▶ **Task**:
Give again, word for word, each line from the top of the listing through the line that holds "is (641, 482).".

▶ **Provided data**:
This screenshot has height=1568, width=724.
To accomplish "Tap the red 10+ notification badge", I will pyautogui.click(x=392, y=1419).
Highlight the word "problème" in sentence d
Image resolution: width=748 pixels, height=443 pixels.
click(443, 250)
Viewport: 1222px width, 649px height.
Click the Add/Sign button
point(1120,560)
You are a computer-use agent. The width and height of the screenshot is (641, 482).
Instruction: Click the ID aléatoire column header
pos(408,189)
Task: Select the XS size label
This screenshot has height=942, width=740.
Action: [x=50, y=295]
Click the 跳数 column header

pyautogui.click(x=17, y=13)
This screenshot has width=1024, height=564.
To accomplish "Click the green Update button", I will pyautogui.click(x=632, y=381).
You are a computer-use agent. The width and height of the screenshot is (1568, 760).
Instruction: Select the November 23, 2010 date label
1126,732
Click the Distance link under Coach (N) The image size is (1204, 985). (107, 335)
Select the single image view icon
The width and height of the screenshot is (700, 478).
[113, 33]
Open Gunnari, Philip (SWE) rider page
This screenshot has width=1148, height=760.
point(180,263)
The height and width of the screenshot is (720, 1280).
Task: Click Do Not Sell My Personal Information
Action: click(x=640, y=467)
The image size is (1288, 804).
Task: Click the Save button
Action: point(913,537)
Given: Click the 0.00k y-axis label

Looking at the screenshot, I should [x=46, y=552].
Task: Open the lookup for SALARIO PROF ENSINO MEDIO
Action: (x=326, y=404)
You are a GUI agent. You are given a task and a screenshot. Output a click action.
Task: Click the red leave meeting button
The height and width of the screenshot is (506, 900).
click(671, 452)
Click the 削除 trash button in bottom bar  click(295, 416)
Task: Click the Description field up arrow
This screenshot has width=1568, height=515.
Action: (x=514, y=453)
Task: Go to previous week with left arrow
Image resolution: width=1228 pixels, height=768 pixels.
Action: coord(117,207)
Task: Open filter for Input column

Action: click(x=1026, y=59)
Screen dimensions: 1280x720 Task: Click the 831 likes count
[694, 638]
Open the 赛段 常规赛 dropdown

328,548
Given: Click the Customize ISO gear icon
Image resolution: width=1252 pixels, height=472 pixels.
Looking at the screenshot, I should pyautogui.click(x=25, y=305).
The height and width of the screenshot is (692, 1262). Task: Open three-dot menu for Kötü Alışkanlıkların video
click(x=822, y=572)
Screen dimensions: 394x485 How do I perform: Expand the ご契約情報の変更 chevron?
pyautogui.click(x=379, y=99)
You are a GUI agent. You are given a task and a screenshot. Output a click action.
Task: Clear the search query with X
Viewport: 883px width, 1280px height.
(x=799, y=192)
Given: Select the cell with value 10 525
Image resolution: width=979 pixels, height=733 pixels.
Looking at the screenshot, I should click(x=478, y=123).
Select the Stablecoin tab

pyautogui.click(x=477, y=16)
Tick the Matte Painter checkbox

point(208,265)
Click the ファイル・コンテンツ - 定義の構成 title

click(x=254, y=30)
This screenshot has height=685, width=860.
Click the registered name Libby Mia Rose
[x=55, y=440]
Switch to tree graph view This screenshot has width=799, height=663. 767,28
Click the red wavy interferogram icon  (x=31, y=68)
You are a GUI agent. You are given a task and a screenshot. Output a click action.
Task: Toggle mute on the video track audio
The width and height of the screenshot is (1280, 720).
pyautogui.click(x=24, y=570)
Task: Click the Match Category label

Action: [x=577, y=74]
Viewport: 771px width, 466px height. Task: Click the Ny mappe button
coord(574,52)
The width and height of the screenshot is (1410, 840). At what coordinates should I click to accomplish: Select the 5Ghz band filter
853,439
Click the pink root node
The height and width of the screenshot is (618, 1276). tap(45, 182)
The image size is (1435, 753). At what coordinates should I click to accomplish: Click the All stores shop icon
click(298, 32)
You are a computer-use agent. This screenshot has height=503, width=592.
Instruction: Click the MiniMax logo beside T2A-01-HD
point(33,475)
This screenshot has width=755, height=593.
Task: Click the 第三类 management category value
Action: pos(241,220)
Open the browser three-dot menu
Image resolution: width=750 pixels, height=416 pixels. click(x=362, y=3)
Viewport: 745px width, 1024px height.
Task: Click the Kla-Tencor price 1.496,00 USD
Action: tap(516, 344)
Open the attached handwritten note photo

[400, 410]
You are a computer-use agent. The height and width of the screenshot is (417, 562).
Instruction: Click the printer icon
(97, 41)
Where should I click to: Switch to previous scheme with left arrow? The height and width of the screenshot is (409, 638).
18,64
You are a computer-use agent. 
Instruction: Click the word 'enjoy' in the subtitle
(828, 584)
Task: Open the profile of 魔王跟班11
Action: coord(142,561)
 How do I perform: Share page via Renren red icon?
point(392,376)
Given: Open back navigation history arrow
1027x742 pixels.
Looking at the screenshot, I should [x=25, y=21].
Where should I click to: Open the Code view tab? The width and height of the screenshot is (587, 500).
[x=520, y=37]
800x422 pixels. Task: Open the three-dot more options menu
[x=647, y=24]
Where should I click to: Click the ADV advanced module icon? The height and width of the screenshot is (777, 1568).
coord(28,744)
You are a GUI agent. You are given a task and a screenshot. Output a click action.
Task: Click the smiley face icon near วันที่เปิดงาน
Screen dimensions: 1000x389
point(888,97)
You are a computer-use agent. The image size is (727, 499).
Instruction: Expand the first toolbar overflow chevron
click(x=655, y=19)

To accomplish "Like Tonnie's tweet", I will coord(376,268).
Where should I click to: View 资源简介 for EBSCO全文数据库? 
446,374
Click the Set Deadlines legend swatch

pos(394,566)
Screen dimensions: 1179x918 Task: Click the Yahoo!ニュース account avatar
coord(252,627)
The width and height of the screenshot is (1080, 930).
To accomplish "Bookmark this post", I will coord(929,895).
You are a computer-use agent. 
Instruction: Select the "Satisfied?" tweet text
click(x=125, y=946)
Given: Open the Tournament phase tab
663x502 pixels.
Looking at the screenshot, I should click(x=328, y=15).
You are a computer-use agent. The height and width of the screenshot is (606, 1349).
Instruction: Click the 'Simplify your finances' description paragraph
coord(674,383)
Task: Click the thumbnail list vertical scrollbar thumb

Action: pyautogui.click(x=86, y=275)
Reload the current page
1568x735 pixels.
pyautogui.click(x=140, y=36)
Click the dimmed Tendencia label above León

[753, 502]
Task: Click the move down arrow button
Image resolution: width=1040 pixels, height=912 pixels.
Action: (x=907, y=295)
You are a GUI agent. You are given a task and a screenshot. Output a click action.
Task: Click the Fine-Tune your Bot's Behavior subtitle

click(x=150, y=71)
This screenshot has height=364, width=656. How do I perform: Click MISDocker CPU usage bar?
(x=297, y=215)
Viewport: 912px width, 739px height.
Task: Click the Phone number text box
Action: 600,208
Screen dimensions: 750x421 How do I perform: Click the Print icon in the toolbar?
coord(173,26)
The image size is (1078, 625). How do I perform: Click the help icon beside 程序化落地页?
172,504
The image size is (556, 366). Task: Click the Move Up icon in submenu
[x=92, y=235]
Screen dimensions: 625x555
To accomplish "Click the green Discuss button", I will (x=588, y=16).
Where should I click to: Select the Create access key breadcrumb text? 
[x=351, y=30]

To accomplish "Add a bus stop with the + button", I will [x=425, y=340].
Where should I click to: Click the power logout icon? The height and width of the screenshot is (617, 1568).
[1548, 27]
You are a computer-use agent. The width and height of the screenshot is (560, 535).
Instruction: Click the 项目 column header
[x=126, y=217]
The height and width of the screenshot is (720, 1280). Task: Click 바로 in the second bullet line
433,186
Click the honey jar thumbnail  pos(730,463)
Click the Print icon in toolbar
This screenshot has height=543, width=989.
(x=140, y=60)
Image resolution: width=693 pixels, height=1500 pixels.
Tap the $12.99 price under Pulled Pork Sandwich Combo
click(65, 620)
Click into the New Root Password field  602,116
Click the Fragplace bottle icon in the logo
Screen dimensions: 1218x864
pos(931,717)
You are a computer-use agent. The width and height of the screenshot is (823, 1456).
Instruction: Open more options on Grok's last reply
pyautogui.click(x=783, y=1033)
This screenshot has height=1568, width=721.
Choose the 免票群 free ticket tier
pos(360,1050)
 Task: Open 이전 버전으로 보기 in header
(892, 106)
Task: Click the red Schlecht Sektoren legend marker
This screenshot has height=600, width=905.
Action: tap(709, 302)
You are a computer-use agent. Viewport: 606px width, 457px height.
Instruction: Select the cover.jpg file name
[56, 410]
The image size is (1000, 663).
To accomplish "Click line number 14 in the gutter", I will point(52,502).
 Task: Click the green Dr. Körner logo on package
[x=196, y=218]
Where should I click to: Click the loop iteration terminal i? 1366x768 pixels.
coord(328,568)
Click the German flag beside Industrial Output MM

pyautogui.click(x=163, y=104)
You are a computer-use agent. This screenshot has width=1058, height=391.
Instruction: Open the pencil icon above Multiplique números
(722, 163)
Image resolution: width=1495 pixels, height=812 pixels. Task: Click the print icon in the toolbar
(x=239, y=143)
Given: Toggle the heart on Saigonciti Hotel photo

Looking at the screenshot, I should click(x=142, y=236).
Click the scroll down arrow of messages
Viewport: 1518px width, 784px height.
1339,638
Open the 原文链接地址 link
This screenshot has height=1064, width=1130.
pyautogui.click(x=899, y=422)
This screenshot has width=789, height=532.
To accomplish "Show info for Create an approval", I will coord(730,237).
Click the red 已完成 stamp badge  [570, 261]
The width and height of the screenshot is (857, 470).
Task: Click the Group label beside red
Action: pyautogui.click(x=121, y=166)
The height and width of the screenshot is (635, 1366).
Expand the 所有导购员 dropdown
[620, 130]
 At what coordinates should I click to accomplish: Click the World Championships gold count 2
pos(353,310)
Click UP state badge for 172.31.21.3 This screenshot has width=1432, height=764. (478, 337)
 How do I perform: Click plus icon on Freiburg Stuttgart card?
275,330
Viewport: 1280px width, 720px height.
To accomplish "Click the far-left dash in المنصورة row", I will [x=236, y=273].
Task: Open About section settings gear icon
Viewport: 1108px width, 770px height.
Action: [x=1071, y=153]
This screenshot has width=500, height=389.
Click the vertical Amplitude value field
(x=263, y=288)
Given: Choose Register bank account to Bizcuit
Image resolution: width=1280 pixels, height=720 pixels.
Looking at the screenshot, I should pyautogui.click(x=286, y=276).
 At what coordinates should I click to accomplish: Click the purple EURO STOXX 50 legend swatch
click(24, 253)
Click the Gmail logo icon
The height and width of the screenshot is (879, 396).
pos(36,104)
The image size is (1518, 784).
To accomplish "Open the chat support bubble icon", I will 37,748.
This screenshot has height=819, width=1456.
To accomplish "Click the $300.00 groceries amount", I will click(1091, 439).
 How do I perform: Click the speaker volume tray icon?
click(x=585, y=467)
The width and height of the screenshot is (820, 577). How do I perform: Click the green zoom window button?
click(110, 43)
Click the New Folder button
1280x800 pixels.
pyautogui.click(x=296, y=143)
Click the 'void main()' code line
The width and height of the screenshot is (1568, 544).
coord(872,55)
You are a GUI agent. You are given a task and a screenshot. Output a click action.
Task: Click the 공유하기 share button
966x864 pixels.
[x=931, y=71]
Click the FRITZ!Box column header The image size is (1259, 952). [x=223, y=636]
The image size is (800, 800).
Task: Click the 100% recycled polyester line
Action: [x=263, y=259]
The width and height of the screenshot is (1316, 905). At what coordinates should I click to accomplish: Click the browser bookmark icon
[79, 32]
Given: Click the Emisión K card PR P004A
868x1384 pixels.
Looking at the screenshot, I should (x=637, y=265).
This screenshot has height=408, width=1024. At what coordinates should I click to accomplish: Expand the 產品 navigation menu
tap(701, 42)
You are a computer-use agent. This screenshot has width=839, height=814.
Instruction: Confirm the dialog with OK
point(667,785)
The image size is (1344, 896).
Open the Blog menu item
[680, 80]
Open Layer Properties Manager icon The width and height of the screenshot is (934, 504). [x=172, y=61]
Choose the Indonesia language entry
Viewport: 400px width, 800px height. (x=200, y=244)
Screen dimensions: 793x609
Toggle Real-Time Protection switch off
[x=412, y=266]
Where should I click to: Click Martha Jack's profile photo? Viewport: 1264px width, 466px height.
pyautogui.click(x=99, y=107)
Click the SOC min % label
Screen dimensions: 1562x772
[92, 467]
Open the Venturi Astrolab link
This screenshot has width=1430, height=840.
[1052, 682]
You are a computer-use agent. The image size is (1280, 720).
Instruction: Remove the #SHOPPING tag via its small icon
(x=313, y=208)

▶ **Solved exercise**:
This screenshot has height=1568, width=724.
To accomplish "Tap the red 10+ notification badge", I will pyautogui.click(x=392, y=1419).
Highlight the word "problème" in sentence d
Image resolution: width=748 pixels, height=443 pixels.
click(443, 250)
Viewport: 1222px width, 649px height.
Click the Add/Sign button
point(1120,560)
You are a computer-use agent. The width and height of the screenshot is (641, 482).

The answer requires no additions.